Curb your excitement, unleash your imagination
I remember when I discovered the excitement of medicine for myself. I was playing Theme Hospital, a computer game, at the
age of 12. You get to design and run your own hospital. It becomes more difficult to keep your staff and patients happy and
alive as you progress and build larger and larger facilities.
Perhaps the game appealed to my creative streak. Real hospitals never struck me as imaginative—exciting, yes—but not imaginative.
Just along the road from the BMJ offices, the new University College Hospital “has a separate floor in the middle of the building for patients with infections;
sloping surfaces that don’t accumulate dust; red and green ping pong balls over the doors to indicate the direction of air
flow, and 1200 sinks placed strategically so health professionals can’t ignore them” p 106 (http://student.bmj.com/issues/08/03/life/106.php). This hospital—where real lives are saved—is no less imaginative and far more exciting than my computer generated efforts.
The design of drug trials seems to afford almost infinite scope for creativity and resourcefulness.

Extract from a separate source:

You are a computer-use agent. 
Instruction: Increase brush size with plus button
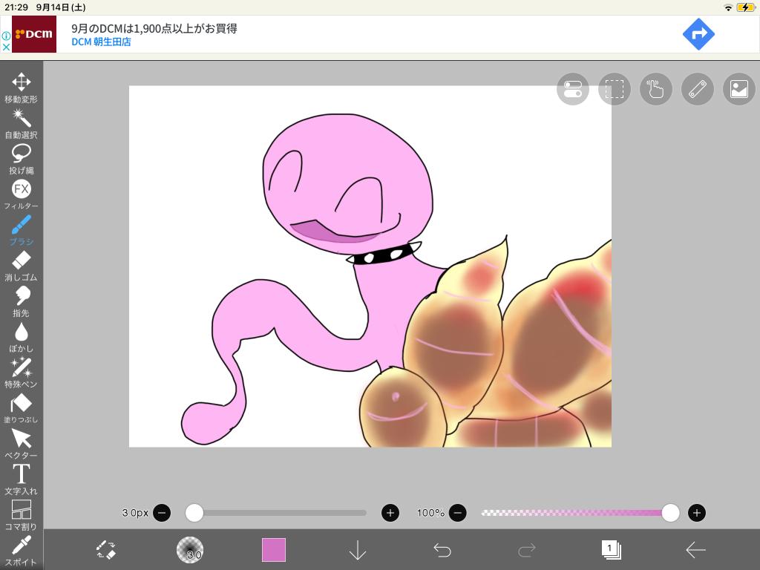(x=390, y=513)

In reality, this is checked
by regulatory bodies to ensure the safety of research participants p 121 (http://student.bmj.com/issues/08/03/education/121.php). Multinational drug companies have taken much flak for experimenting on people in the developing world. Concerns often relate
to economic vulnerability, and it is important to understand the potentially perverse incentives of different models for paying
research participants p 118 (http://student.bmj.com/issues/08/03/education/118.php).

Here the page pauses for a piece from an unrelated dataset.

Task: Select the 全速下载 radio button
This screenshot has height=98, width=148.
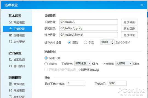Action: [46, 58]
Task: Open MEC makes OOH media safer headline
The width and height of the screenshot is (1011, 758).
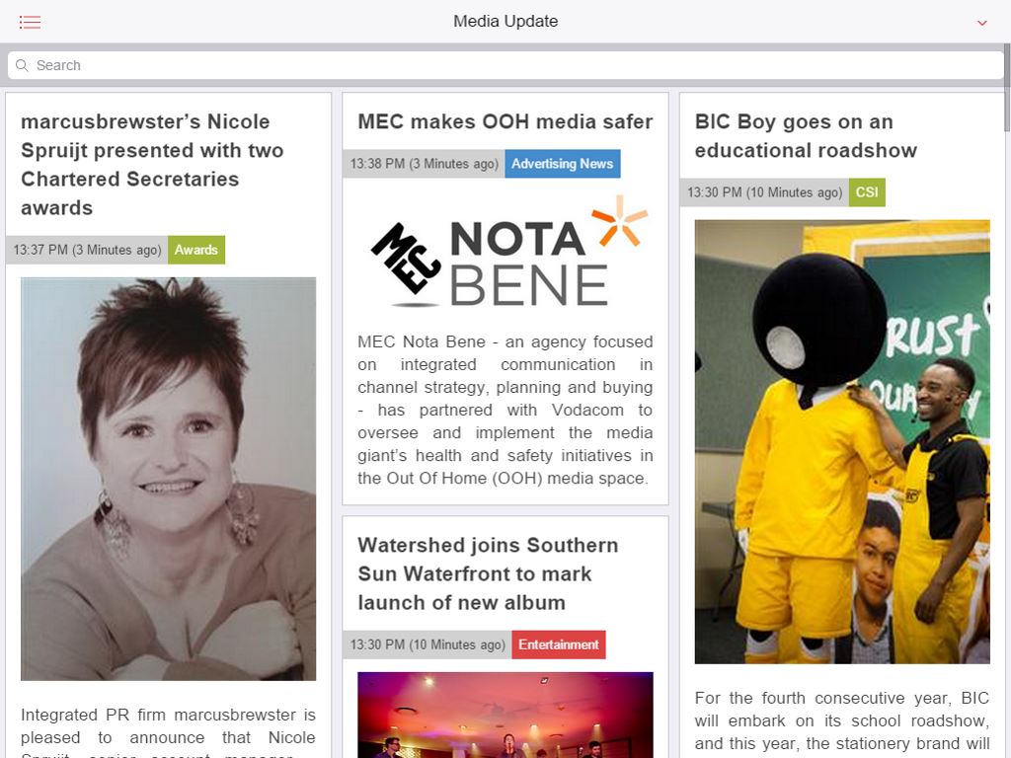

“Vulnerable” is rarely used to describe actors in the pornography industry. “Virile,” rather, is the adjective that comes
to mind—strong, healthy, and daring. After working for two years in a sexual health clinic for this particular group of patients,
Lucinda Richards describes a different reality: “It is hard to know who is the exploiter and who is exploited. Many who seem
tough, though, are actually very vulnerable” p 100 (http://student.bmj.com/issues/08/03/life/100.php). The United Kingdom is following the United States’ lead in enforcing regular screening of performers to prevent the spread
of sexually transmitted infections. Neither exciting nor creative, this is potentially useful none the less.

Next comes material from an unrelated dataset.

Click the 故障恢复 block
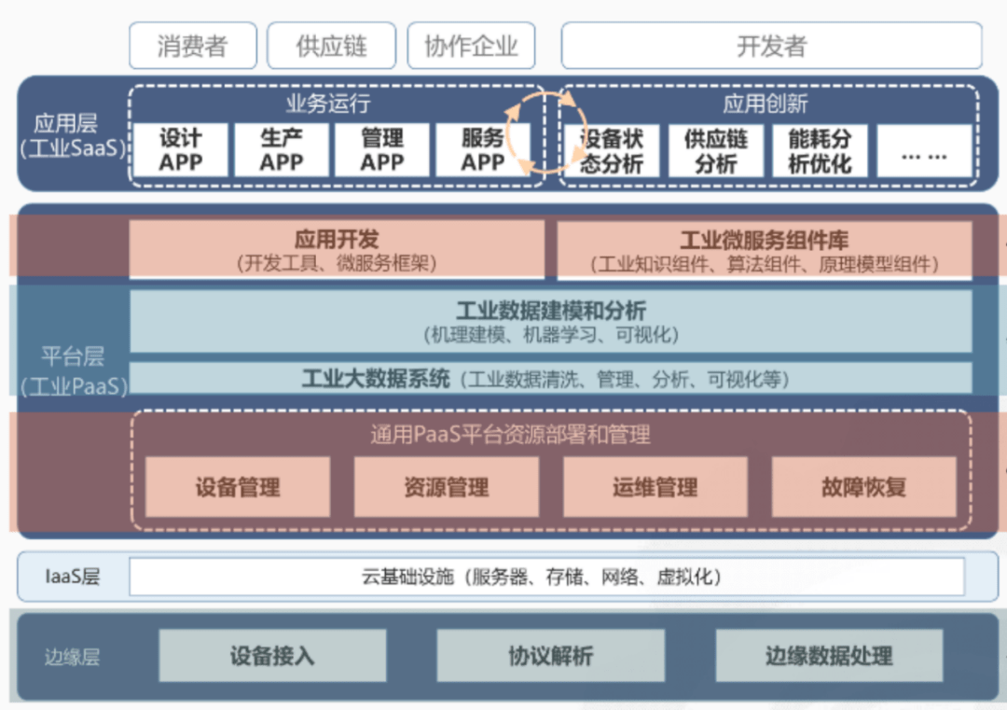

Most programmes to reduce sexually transmitted infections rely heavily on condoms. But this begs the question of how effective
they are, which is debated in this issue’s Head to Head p 96 (http://student.bmj.com/issues/08/03/life/96.php). The authors demonstrate the evidence based efficacy of condoms but also their proved limitations: “We must continue to
be vigilant when promoting the use of condoms to avoid giving users a false sense of security; we should refer, for example,
to safer sex rather than safe sex.”
Condoms aside, truly safe sex is indeed an option: “People who abstain from intercourse or who are uninfected and mutually
monogamous eliminate the risk of infection entirely.” Why does it seem unthinkable for GPs to raise this option with patients
p 98 (http://student.bmj.com/issues/08/03/life/98.php)? Anisa Nasir considers the consequences of unwanted pregnancies and the emotional damage they cause. The World Health Organization
defines health as “a state of complete physical, mental, and social wellbeing and not merely the absence of disease or infirmity.”
In this light, might it be unimaginable for doctors to talk about safe sex?